The Basilica of Maxentius was completed by Constantine. Most of the structure was brought down by an earthquake in the 10th century.


The image of the Roman Forum below isn't Piranesi, but it's a decent match up and shows the reverse facing of the Campo Vaccino. Between twenty and thirty feet of earth has been removed. Sediment, debris, and silt washed into the low lying forum over the centuries from the surrounding hills.


 The Arch of Septimius Severus was built in 203 AD by his sons. Beyond it are the Gemonian Steps that lead up Capitoline Hill.





Monday, 21 October 2013

In the footsteps of Piranesi: Part II

I've always found this building, Castel Sant'Angelo, fascinating, as it is unlike anything else from the Imperial Period. It was originally Hadrian's Mausoleum (according to some it originally had trees on top); the ashes of succeeding emperors were also placed here, up to Emperor Caracalla in 217AD. You can still visit the cavernous inner chamber, but it's quite bland now. On the other hand, the view of Rome from the top is fabulous.

The building squats just off the river Tiber, and the bridge Hadrian built to reach it, the Pons Aelius, still stands.

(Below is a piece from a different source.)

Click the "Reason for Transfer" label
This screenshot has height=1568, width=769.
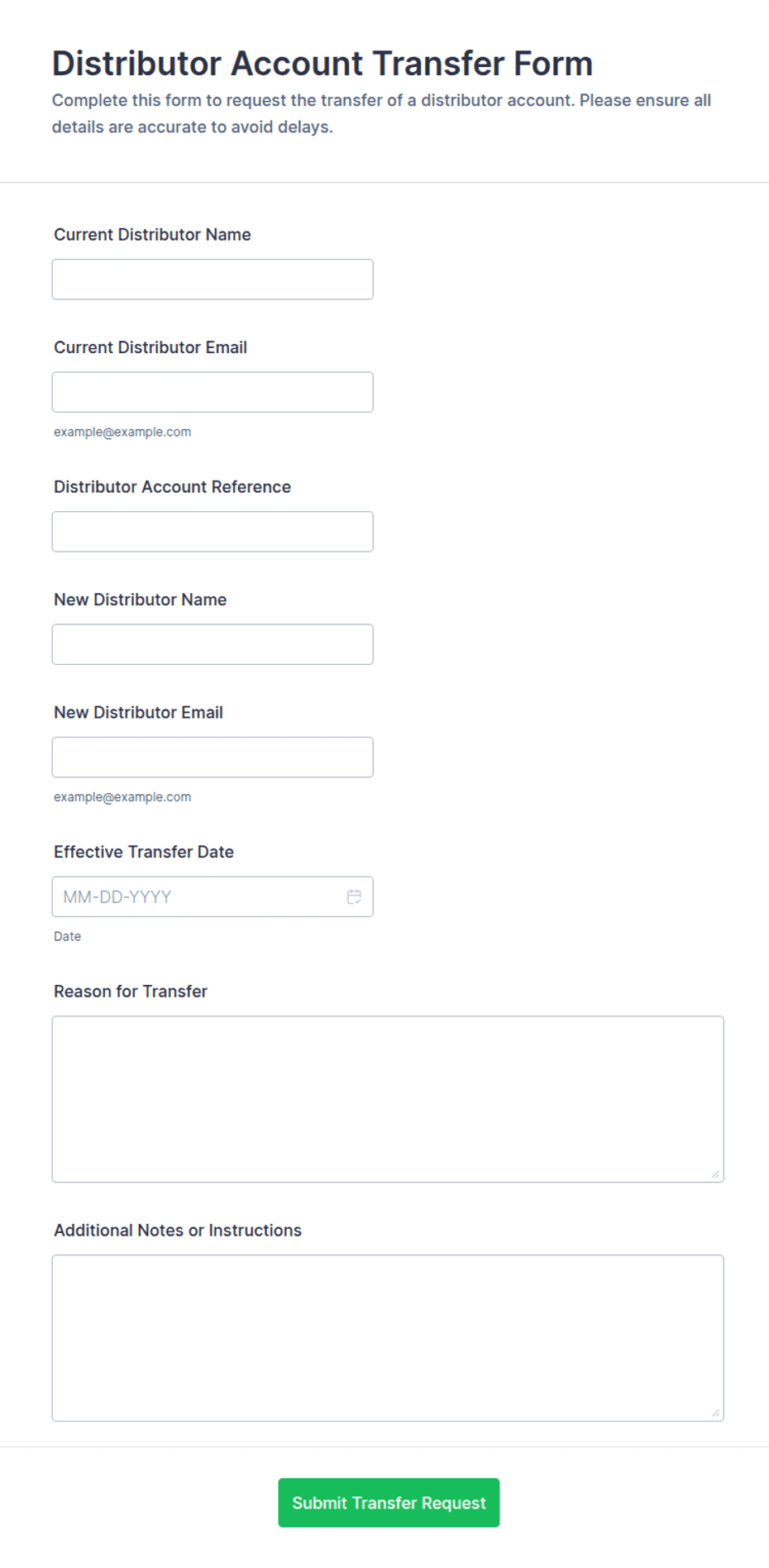[x=131, y=992]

It was converted into a fortress in 410, incorporated into Rome's fortified walls, and stripped of statues and decorations. Later it became a castle under the popes, and was the refuge of Pope Clement VII during the Sack of Rome in 1527.


Sunday, 20 October 2013

In the footsteps of Piranesi: Part I

While in Rome I tried to take a series of photos of Roman ruins from the same vantage point as Giovanni Battista Piranesi, the great Venetian artist. Got reasonably close on a few occasions. I think he may have sat himself on a large rock in front of the Colosseum for this particular etching.